Simenon, sin dall’inizio del romanzo, comincia a porre interrogativi al lettore inchiodandolo alla narrazione, giocando sulla suspense e su un linguaggio falsamente tranquillo.
Nel romanzo il protagonista, Hans, è da un certo punto di vista inquietante, per il suo assillante bisogno di disfarsi di ciò che gli ingombra la vita, pur in un ambiente del tutto normale. Questo perché Simenon scava all’interno della sua psicologia fino a rivelare che i suoi desideri più nascosti, attraverso l’omicidio, vengono a galla e sono lasciati scorrere fino a sommergere tutta la propria vita. Ma in questo fiume di desideri che sono del subconscio, alla fine spesso ci si rimane annegati, e l’autore lo mostra. Simenon segue una traccia, con grande sicurezza, che aveva già sottolineato in altri romanzi: la discesa nell’abisso di coloro che osano “passare la linea” e, infine, ne pagano il prezzo.

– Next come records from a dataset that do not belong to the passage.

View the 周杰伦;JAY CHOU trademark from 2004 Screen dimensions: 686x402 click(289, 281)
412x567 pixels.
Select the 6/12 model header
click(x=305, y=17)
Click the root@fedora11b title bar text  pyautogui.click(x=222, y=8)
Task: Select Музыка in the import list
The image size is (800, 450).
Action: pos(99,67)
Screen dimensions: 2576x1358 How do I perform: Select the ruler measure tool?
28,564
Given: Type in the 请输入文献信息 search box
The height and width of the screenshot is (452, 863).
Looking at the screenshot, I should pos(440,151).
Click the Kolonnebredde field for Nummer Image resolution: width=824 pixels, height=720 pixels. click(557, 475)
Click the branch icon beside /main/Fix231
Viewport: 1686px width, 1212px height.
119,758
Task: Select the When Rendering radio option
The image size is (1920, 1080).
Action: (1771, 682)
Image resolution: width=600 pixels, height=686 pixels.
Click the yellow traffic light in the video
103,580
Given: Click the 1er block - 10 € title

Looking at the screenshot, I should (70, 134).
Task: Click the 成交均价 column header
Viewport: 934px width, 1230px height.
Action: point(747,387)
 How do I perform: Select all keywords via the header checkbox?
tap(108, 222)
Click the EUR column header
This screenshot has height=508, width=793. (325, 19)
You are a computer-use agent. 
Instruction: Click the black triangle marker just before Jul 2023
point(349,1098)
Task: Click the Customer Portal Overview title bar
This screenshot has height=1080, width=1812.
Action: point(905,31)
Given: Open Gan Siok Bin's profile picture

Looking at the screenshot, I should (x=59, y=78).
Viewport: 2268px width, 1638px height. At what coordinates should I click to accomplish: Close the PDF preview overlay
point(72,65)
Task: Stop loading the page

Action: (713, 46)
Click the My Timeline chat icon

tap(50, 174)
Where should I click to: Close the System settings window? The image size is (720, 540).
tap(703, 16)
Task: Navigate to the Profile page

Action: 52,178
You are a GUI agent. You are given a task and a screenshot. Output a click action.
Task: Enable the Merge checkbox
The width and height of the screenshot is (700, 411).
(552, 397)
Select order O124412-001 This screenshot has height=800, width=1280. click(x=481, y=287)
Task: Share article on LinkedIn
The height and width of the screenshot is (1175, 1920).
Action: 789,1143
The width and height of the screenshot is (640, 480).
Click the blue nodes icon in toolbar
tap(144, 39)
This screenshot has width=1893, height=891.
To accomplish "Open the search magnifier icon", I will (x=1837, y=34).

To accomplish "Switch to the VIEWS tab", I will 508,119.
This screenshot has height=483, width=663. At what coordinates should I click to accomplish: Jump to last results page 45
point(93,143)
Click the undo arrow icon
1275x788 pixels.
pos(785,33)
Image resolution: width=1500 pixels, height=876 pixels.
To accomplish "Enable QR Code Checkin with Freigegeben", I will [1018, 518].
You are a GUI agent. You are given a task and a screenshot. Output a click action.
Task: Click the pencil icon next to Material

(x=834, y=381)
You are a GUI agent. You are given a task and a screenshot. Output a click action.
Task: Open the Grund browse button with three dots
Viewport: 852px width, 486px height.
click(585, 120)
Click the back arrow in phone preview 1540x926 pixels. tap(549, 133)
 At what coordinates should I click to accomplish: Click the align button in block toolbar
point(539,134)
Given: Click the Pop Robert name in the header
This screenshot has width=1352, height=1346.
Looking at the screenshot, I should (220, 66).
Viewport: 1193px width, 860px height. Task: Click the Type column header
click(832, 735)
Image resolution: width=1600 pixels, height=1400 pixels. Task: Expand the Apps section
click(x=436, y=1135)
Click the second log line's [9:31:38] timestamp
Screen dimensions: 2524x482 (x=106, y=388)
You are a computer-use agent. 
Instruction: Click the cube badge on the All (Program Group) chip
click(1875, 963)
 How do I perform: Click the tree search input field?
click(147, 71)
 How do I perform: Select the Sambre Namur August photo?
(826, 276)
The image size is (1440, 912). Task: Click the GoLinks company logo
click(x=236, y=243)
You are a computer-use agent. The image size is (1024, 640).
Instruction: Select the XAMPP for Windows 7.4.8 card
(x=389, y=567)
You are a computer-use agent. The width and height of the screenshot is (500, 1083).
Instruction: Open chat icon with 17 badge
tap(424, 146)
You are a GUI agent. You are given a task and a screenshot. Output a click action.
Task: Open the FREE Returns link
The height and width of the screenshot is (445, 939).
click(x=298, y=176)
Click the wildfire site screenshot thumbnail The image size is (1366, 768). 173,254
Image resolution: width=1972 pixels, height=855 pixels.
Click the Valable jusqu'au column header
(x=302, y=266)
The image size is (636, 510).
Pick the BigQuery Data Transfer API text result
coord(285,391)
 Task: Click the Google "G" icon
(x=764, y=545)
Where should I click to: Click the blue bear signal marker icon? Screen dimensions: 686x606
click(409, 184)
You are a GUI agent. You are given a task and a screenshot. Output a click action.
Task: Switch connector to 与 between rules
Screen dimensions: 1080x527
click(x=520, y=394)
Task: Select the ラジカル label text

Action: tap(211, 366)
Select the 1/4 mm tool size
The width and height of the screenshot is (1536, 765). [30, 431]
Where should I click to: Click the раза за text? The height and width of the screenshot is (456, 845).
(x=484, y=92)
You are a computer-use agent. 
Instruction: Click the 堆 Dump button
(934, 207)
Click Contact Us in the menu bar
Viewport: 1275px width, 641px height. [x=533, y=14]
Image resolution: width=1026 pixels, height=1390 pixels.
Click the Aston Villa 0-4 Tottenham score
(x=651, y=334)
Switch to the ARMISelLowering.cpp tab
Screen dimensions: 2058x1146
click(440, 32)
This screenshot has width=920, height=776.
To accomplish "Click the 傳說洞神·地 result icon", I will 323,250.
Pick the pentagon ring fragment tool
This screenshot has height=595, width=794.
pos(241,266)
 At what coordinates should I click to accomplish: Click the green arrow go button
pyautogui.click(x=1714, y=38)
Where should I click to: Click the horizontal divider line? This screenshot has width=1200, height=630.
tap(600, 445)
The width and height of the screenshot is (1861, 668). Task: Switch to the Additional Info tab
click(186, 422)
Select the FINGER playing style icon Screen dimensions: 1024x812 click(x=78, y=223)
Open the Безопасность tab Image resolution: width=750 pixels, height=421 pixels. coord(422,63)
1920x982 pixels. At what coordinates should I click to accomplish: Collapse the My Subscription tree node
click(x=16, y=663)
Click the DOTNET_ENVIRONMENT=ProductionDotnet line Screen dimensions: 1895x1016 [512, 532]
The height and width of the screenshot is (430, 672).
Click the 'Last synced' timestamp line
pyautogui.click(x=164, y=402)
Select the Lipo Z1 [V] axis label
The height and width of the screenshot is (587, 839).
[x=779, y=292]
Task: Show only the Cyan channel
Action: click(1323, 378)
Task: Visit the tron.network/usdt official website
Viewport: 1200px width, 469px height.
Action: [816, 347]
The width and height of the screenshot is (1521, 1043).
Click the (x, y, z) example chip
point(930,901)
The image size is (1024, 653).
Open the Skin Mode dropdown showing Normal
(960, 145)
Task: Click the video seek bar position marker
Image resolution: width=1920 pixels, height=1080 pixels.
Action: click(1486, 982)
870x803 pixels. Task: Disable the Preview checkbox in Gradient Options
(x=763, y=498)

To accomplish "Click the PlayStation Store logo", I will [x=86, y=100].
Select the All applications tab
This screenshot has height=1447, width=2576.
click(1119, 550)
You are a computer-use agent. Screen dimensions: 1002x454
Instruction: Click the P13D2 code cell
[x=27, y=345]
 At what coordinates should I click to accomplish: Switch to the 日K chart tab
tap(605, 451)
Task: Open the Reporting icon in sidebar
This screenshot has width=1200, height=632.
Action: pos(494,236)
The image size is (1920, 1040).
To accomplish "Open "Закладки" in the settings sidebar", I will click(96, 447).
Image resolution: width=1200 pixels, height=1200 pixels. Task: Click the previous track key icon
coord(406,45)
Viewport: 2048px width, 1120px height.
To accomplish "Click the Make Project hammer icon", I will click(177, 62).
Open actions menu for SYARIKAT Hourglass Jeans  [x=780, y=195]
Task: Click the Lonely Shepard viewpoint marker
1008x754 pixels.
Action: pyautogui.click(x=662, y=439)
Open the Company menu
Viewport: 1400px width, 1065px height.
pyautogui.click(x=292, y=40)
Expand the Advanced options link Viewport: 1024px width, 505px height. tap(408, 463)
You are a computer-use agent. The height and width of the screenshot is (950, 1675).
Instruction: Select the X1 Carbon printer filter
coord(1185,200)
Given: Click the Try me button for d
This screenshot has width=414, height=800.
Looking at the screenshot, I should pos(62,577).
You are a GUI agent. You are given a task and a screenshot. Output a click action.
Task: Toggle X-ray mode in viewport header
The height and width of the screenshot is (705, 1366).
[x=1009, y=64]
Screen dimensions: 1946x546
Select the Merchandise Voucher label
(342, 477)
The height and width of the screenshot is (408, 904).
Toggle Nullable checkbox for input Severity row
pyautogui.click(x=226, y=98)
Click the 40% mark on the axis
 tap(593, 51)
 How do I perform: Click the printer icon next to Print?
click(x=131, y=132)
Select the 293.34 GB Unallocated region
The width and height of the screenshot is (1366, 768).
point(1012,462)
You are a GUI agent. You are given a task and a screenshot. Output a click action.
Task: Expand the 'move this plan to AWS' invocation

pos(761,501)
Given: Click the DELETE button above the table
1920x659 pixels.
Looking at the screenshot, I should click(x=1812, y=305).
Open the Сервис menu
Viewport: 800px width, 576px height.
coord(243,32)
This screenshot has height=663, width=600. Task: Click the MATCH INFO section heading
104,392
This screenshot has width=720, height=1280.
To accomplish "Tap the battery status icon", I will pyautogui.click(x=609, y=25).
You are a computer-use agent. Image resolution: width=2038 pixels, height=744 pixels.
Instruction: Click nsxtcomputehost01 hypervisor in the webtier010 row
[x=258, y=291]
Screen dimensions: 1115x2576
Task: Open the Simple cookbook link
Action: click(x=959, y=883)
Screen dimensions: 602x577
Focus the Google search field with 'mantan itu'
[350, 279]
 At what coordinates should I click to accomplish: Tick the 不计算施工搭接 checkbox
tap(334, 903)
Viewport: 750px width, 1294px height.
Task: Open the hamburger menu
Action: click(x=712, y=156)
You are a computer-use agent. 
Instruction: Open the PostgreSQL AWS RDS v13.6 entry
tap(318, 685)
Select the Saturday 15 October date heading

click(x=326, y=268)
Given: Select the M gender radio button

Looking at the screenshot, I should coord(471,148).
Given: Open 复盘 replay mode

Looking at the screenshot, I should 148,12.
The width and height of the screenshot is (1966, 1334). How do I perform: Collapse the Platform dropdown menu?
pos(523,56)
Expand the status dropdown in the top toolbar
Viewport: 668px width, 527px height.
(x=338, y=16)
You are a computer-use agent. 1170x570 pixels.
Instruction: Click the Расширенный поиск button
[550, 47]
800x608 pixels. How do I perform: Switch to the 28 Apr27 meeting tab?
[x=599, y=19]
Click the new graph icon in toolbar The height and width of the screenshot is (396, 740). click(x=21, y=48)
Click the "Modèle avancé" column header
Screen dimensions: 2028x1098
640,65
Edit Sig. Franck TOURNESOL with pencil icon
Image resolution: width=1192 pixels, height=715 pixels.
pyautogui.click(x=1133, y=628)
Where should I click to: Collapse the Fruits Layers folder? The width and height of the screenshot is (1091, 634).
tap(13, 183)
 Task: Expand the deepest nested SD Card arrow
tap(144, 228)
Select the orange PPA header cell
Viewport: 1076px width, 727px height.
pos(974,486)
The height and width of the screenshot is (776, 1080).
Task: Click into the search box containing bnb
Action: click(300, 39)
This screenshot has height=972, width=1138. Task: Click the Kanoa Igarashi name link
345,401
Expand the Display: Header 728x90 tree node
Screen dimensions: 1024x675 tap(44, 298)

E lo stile è proprio quello di Simenon. La descrizione degli ambiente e delle atmosfere sono precise, e concentrate in poche pagine. Lo scrittore mantiene sempre una certa sensibilità concentrando tutto con una grande economia di mezzi. Riuscendo a darci benissimo l’idea della trasformazione interiore di Hans man mano che accadono gli avvenimenti.